(Kitco News) – Financial markets are expecting to see the third U.S. interest-rate hike this year in another week, which would be the eighth in the current tightening cycle, but one gold market analyst says this could eventually lead to higher gold prices.
In a recent report, Joe Foster, portfolio manager and strategist for the VanEck Gold and Precious Metals Strategy, warned that tighter monetary policy is reducing liquidity in financial markets, which in turn is putting pressure on weak emerging markets.
Although all the focus is on next week’s Federal Reserve meeting, Foster said that all major central banks are looking to tighten monetary policy. He noted that the Bank of England has stop easing, while the European Central bank is expected to end its bond-purchase program in December and could start raising rates next year.
Last month’s EM currency crisis, sparked by economic uncertainty in Turkey, is a symptom of a much larger issue, Foster said.
“As the liquidity that fueled the expansion is slowly drained away, those areas of the financial system that are most vulnerable will be the first to fail,” he said. “We believe Turkey was the first domino to fall, with its years of monetary mismanagement and over-borrowing made possible by low rates and ample liquidity.
“As central banks continue to tighten, we expect more Turkeys to come out of the woods. The U.S. may find it hard to remain an island of prosperity,” he added.
Foster added that in this environment, investors could turn to the yellow metal for its safe-haven qualities.
“Gold is a unique asset class due to its uncorrelated nature and its ability historically to perform well amidst global financial turmoil,” he said. “We think of it as financial insurance. Like health or auto insurance, a small allocation can go a long way when hardship occurs.”

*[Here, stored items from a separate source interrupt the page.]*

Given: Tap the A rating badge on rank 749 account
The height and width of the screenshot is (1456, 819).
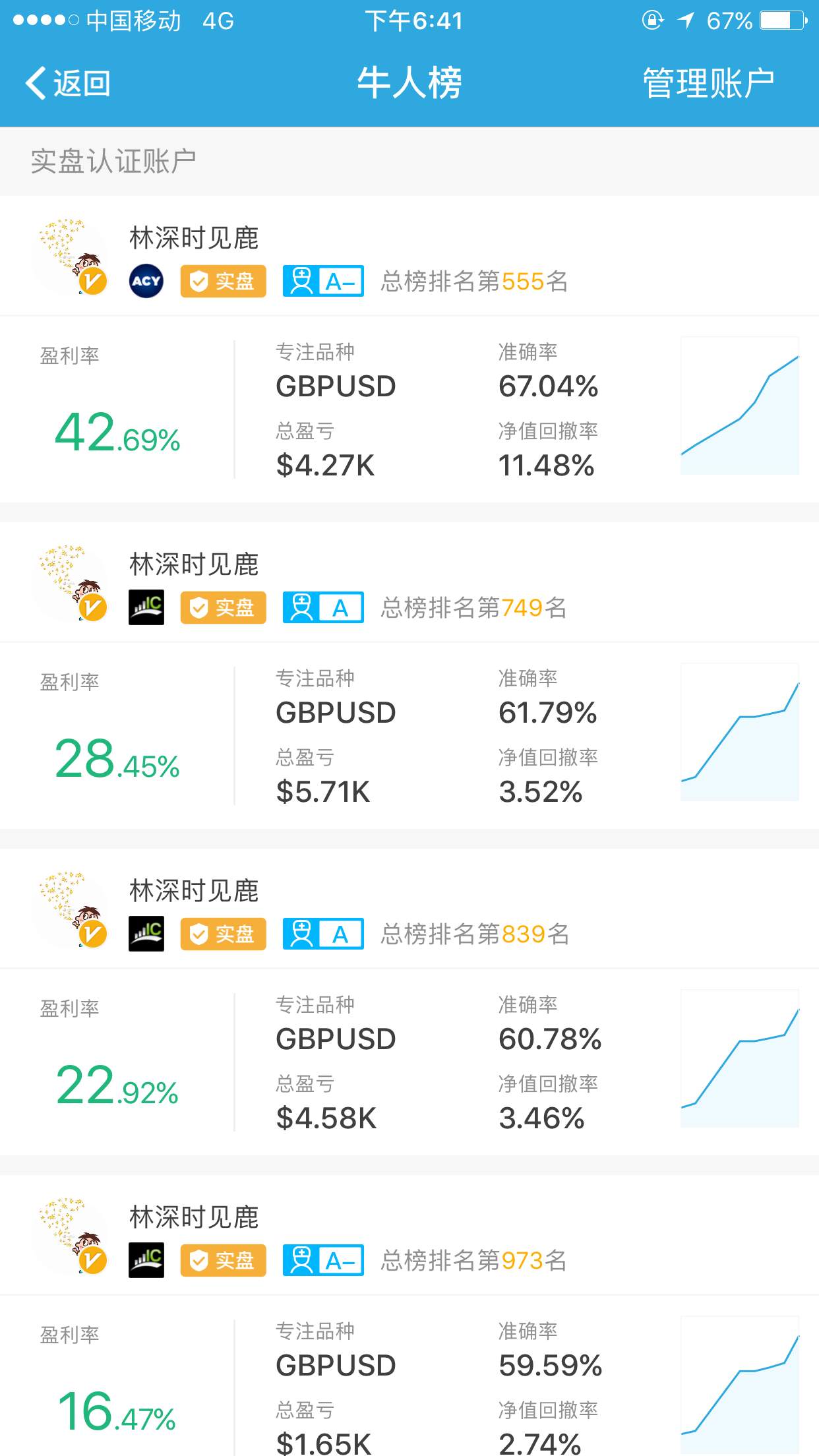Looking at the screenshot, I should [x=323, y=607].
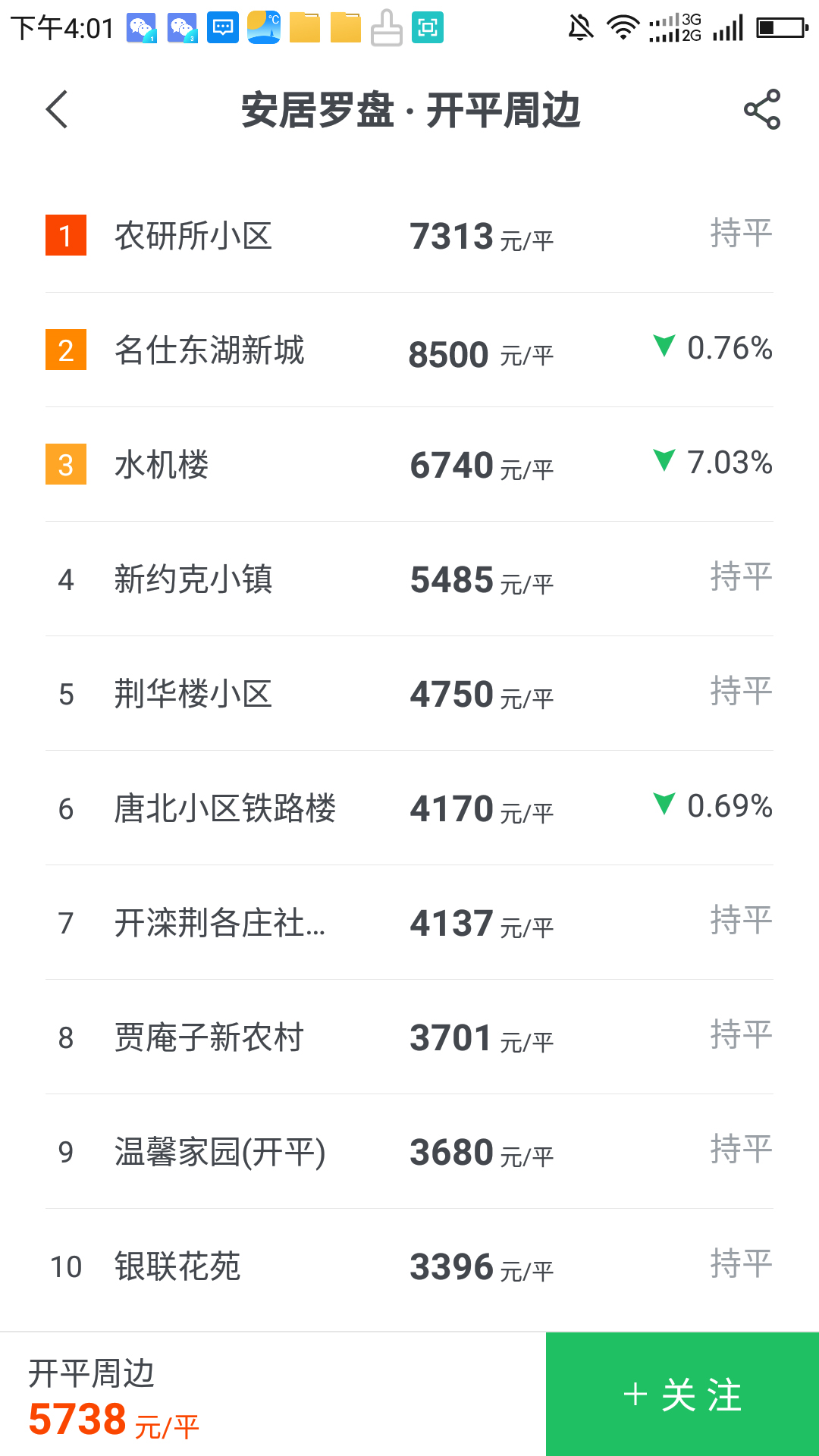Tap the weather notification icon
The image size is (819, 1456).
pyautogui.click(x=264, y=29)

Although Foster expects to see higher gold prices by the end of the year, he said that in the near term the market could continue to consolidate around $1,200 an ounce. He added that the current gold prices could continue to support gold producers. December gold futures last traded at $1.207.10 an ounce, up 0.36% on the day.

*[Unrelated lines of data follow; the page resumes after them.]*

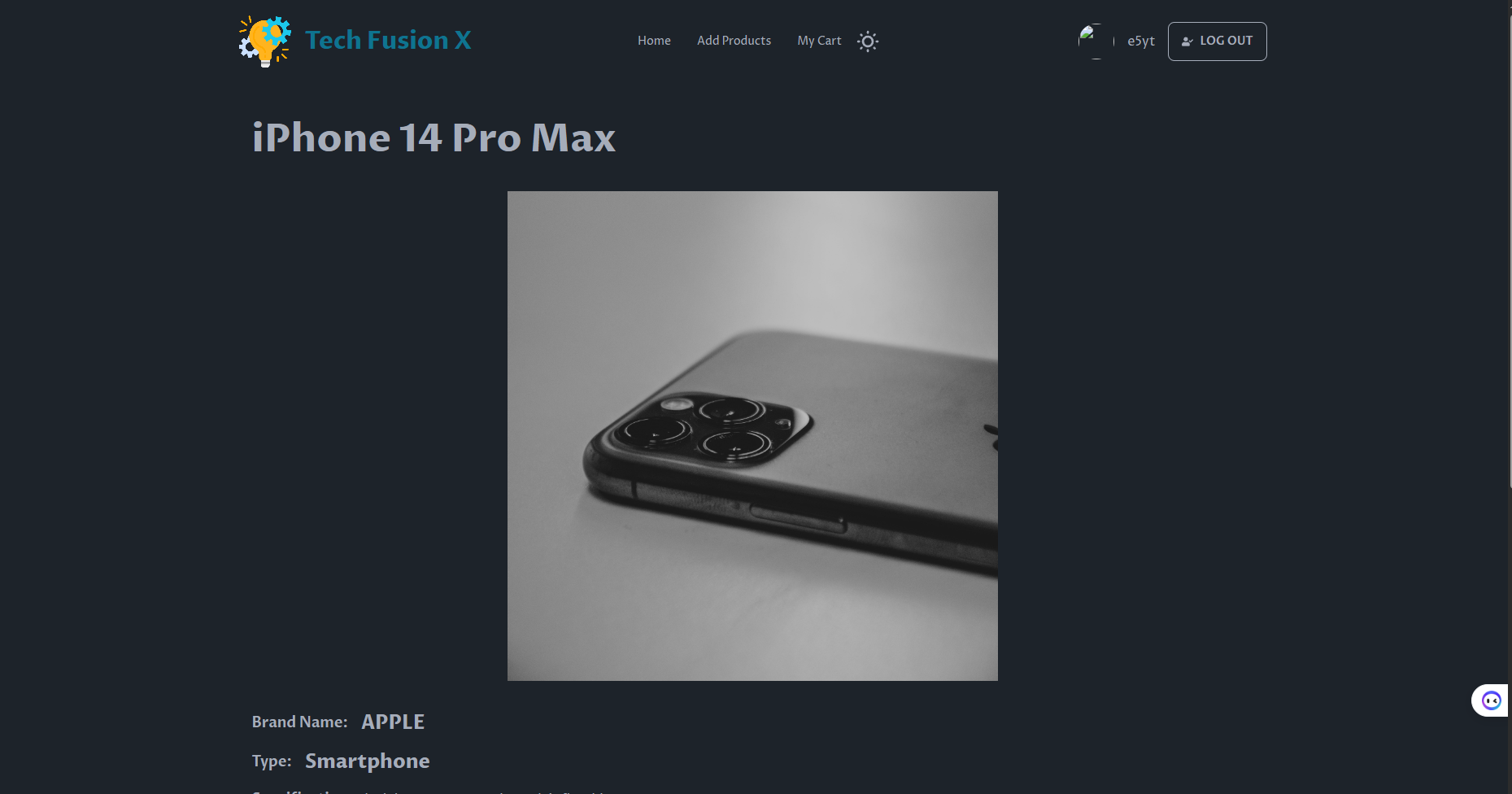Click the gear portion of the logo
Screen dimensions: 1512x794
pos(277,31)
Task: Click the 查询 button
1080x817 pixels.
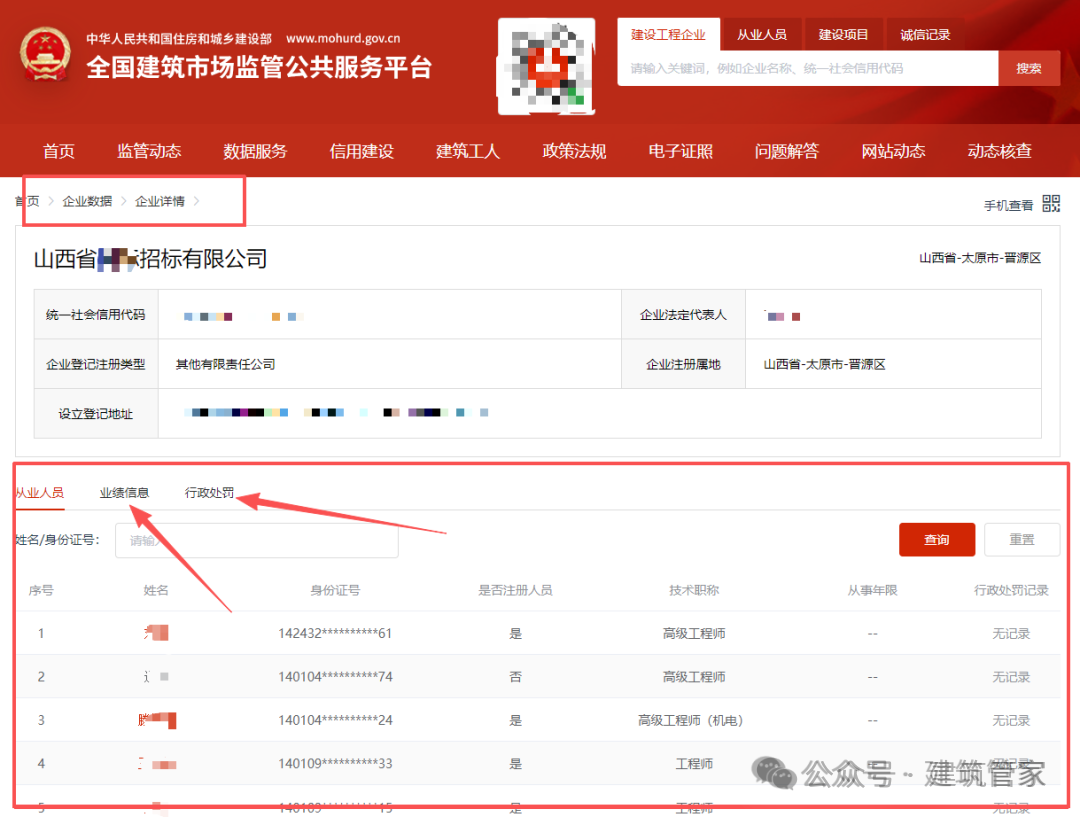Action: click(x=936, y=539)
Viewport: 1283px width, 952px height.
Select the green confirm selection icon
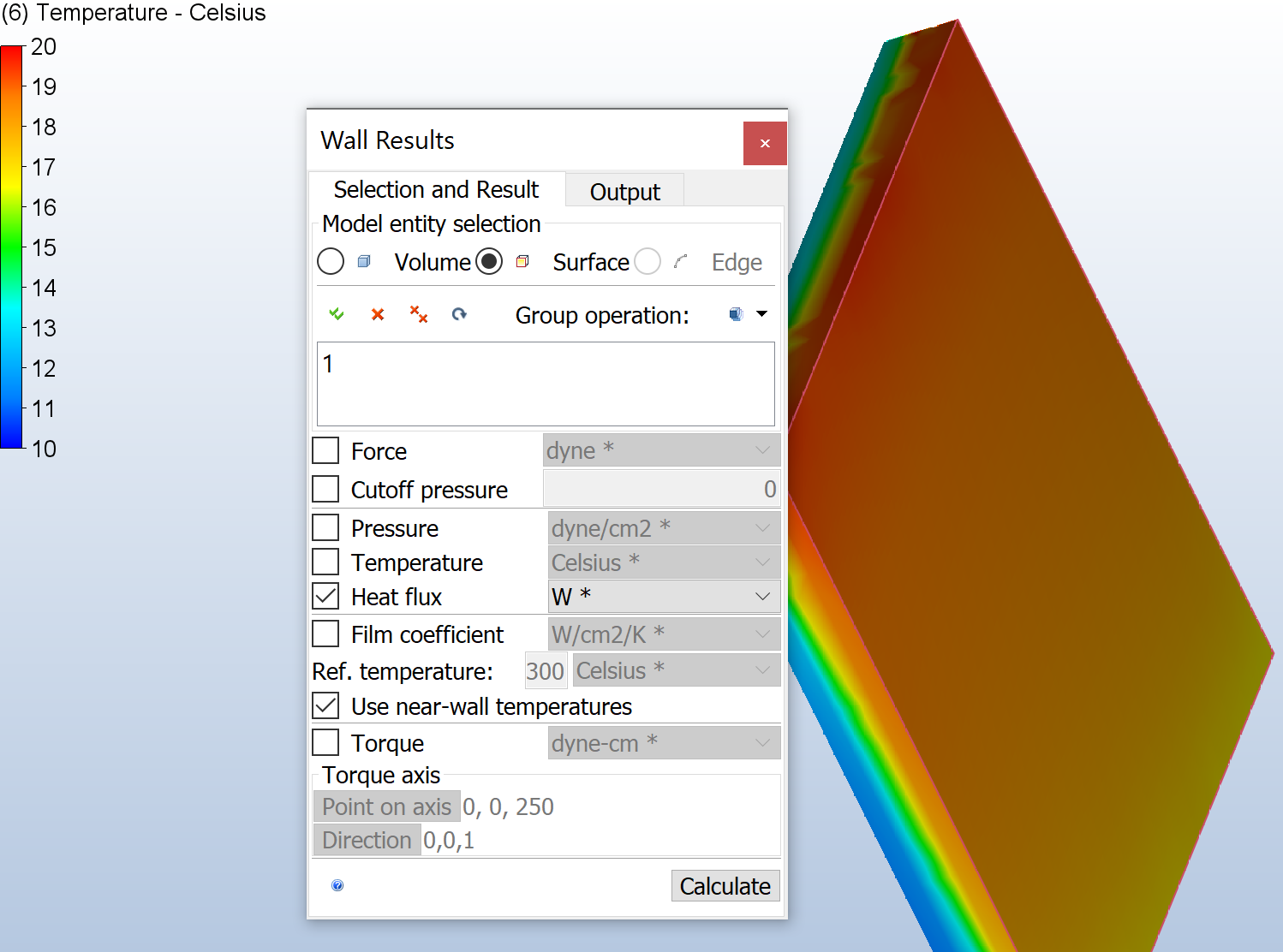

“Most gold companies have ample flexibility to weather a slump in gold prices. Debt has been reduced to levels that are manageable at lower gold prices and many companies have no net debt,” Foster said. “The average all-in mining cost for the majors and mid-tiers is around $835 per ounce.”
Quoting research from Bank of America Merrill Lynch, Foster said that at current prices gold producers see aggregated industry free cash flow of about $2 billion this year. He added that prices would have to drop to $1,100 an ounce for the sector to no cash flow.